### To do
Would you please copy exactly the line with "Image resolution: width=978" and all lines that follow it in the data below, through the last one?

### Supplied material
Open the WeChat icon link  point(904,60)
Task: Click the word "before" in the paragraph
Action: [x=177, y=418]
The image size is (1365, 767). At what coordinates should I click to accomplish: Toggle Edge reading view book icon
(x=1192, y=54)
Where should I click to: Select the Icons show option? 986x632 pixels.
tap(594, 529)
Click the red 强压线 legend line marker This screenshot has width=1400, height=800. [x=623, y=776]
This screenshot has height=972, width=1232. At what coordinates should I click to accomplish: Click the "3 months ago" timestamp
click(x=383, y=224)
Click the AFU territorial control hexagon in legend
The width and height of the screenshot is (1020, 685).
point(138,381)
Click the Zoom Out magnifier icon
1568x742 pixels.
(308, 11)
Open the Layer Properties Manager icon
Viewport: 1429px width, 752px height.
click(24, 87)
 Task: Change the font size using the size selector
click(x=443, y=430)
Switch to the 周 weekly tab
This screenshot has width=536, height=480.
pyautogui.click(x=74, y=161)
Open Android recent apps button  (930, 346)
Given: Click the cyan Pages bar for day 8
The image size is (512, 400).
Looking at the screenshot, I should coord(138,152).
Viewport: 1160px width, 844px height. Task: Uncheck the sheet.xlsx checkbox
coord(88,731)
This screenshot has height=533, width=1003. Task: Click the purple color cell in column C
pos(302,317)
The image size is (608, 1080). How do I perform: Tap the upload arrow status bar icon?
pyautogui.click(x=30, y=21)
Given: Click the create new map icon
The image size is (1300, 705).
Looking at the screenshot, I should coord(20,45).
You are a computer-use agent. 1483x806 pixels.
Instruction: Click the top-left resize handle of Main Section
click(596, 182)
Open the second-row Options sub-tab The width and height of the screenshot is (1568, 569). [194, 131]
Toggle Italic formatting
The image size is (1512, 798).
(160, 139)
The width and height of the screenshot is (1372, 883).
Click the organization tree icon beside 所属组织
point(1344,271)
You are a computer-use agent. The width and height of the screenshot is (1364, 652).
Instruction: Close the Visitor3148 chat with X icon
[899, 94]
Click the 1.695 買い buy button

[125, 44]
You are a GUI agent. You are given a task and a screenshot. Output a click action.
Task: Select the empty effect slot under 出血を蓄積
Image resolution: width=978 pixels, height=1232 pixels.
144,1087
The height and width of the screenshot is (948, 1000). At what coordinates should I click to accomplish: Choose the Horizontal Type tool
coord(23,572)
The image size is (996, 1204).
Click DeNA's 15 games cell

### Answer below
Image resolution: width=978 pixels, height=1232 pixels.
144,1087
The height and width of the screenshot is (948, 1000). At what coordinates should I click to accomplish: Choose the Horizontal Type tool
coord(23,572)
The image size is (996, 1204).
Click DeNA's 15 games cell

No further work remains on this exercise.